Records provided -
_ _ _ _

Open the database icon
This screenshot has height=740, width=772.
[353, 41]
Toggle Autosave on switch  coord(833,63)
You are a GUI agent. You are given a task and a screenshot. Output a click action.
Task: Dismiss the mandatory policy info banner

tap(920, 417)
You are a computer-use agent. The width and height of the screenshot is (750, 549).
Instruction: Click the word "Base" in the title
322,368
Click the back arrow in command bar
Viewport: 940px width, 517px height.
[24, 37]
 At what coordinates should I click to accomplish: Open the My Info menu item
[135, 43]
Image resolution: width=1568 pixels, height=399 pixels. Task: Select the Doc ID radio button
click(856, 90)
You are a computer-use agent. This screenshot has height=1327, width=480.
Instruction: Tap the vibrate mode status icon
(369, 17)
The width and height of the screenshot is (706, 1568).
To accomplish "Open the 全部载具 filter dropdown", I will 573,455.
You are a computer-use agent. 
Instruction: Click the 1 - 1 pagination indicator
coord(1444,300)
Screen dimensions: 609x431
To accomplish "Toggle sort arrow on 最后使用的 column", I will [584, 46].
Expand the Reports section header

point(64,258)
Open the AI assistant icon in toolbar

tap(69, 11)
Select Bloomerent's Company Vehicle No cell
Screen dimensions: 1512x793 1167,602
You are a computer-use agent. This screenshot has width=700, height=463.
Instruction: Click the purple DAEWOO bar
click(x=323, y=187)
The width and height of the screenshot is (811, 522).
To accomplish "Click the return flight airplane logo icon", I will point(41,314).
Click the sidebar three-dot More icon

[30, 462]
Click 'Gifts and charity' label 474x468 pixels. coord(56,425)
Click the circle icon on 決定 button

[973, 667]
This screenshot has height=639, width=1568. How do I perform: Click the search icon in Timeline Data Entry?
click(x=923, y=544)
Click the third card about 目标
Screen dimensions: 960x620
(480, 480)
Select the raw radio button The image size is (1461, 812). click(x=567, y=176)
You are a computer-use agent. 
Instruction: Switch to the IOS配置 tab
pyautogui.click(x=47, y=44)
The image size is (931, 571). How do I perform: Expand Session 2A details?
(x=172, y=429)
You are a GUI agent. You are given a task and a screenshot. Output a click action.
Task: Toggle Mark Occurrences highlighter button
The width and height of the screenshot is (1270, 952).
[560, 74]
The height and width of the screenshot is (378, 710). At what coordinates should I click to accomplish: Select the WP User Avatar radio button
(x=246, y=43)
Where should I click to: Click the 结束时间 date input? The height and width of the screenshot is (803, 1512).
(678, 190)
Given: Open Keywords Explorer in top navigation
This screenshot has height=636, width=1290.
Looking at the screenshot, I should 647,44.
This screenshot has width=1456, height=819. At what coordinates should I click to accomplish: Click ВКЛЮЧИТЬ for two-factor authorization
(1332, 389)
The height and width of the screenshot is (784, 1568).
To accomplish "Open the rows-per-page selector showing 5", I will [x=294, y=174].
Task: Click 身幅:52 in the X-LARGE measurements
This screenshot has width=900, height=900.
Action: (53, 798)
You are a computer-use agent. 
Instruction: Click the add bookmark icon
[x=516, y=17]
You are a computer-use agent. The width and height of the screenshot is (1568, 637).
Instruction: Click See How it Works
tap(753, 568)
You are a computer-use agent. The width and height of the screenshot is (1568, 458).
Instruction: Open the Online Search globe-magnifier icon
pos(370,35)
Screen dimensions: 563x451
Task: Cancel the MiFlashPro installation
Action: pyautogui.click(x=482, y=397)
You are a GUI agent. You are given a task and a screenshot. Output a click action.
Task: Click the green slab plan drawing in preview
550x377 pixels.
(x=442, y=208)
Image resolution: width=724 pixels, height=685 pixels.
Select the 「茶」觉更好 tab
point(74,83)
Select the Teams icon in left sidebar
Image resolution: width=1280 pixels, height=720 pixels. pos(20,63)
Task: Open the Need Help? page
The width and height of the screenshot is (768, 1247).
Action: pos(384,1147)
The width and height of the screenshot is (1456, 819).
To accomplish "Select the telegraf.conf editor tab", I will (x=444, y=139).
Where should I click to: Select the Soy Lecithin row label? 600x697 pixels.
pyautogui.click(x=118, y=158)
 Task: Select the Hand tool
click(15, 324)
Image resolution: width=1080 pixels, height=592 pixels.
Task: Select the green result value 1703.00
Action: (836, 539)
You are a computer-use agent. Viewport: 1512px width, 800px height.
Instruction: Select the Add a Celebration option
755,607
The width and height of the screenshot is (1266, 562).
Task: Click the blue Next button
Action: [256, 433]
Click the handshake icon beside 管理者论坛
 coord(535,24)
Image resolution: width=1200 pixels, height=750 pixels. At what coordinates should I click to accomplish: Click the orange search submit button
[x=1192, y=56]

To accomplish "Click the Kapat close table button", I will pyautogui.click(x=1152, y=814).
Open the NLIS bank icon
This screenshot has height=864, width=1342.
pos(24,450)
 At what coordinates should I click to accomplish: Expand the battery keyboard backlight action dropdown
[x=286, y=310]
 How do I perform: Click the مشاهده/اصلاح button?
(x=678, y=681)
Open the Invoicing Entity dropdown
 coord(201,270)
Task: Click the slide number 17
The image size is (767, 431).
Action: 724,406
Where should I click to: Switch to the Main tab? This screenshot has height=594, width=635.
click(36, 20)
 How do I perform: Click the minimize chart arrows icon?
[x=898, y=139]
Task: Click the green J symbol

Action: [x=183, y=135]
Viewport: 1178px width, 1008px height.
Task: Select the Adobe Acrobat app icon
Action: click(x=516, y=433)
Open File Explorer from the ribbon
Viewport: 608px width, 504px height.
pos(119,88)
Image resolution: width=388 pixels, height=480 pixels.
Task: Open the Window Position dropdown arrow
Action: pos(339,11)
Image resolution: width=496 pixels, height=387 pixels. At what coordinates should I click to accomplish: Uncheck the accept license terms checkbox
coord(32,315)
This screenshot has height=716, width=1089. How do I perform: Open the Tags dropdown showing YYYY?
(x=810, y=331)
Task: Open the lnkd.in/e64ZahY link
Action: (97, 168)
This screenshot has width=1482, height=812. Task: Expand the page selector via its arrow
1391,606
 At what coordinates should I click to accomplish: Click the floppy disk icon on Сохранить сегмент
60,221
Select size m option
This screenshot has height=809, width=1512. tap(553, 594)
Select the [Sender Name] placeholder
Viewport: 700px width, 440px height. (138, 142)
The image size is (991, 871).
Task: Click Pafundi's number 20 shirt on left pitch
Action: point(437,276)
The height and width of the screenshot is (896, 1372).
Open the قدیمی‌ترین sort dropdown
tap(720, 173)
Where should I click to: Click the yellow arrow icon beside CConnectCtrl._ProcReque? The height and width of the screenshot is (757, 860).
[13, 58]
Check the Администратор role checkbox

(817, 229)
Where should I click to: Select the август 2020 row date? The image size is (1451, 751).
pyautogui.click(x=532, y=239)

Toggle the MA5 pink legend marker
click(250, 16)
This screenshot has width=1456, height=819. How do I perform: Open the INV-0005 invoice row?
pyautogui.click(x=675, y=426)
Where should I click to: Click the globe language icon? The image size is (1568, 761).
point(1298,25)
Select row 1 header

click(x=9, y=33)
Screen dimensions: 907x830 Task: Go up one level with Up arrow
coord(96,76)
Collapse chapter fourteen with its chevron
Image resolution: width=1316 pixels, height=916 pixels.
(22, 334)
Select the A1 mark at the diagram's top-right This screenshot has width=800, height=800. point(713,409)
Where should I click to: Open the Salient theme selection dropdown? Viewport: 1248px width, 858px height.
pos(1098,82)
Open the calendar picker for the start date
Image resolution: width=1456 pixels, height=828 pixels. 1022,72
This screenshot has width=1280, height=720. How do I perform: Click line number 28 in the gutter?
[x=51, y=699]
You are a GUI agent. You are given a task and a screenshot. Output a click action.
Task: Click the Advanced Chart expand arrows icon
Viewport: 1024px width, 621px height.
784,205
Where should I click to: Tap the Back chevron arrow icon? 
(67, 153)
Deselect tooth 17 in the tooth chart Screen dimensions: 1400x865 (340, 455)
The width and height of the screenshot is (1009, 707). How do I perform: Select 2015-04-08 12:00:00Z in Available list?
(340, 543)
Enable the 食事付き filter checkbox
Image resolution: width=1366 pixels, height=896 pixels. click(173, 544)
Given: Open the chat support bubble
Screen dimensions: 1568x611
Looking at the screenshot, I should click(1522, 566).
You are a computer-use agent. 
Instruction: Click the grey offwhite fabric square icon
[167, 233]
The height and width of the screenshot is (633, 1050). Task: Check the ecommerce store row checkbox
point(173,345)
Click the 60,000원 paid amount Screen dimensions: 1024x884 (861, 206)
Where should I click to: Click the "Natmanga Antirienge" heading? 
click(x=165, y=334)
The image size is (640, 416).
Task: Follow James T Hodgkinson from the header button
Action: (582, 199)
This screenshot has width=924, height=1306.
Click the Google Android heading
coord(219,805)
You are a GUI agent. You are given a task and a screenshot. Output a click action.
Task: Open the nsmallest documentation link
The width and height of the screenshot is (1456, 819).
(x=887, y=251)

_ _ _ _

What you should do -
Arrange the data from its first line through the line that contains "click(856, 90)" as a Markdown table with the columns Row and Line, giving each line a row number. Omit blank lines, begin at the very first line, and stop after the line with "click(856, 90)".

Exercise output -
| Row | Line |
|---|---|
| 1 | Open the database icon |
| 2 | This screenshot has height=740, width=772. |
| 3 | [353, 41] |
| 4 | Toggle Autosave on switch  coord(833,63) |
| 5 | You are a GUI agent. You are given a task and a screenshot. Output a click action. |
| 6 | Task: Dismiss the mandatory policy info banner |
| 7 | tap(920, 417) |
| 8 | You are a computer-use agent. The width and height of the screenshot is (750, 549). |
| 9 | Instruction: Click the word "Base" in the title |
| 10 | 322,368 |
| 11 | Click the back arrow in command bar |
| 12 | Viewport: 940px width, 517px height. |
| 13 | [24, 37] |
| 14 |  At what coordinates should I click to accomplish: Open the My Info menu item |
| 15 | [135, 43] |
| 16 | Image resolution: width=1568 pixels, height=399 pixels. Task: Select the Doc ID radio button |
| 17 | click(856, 90) |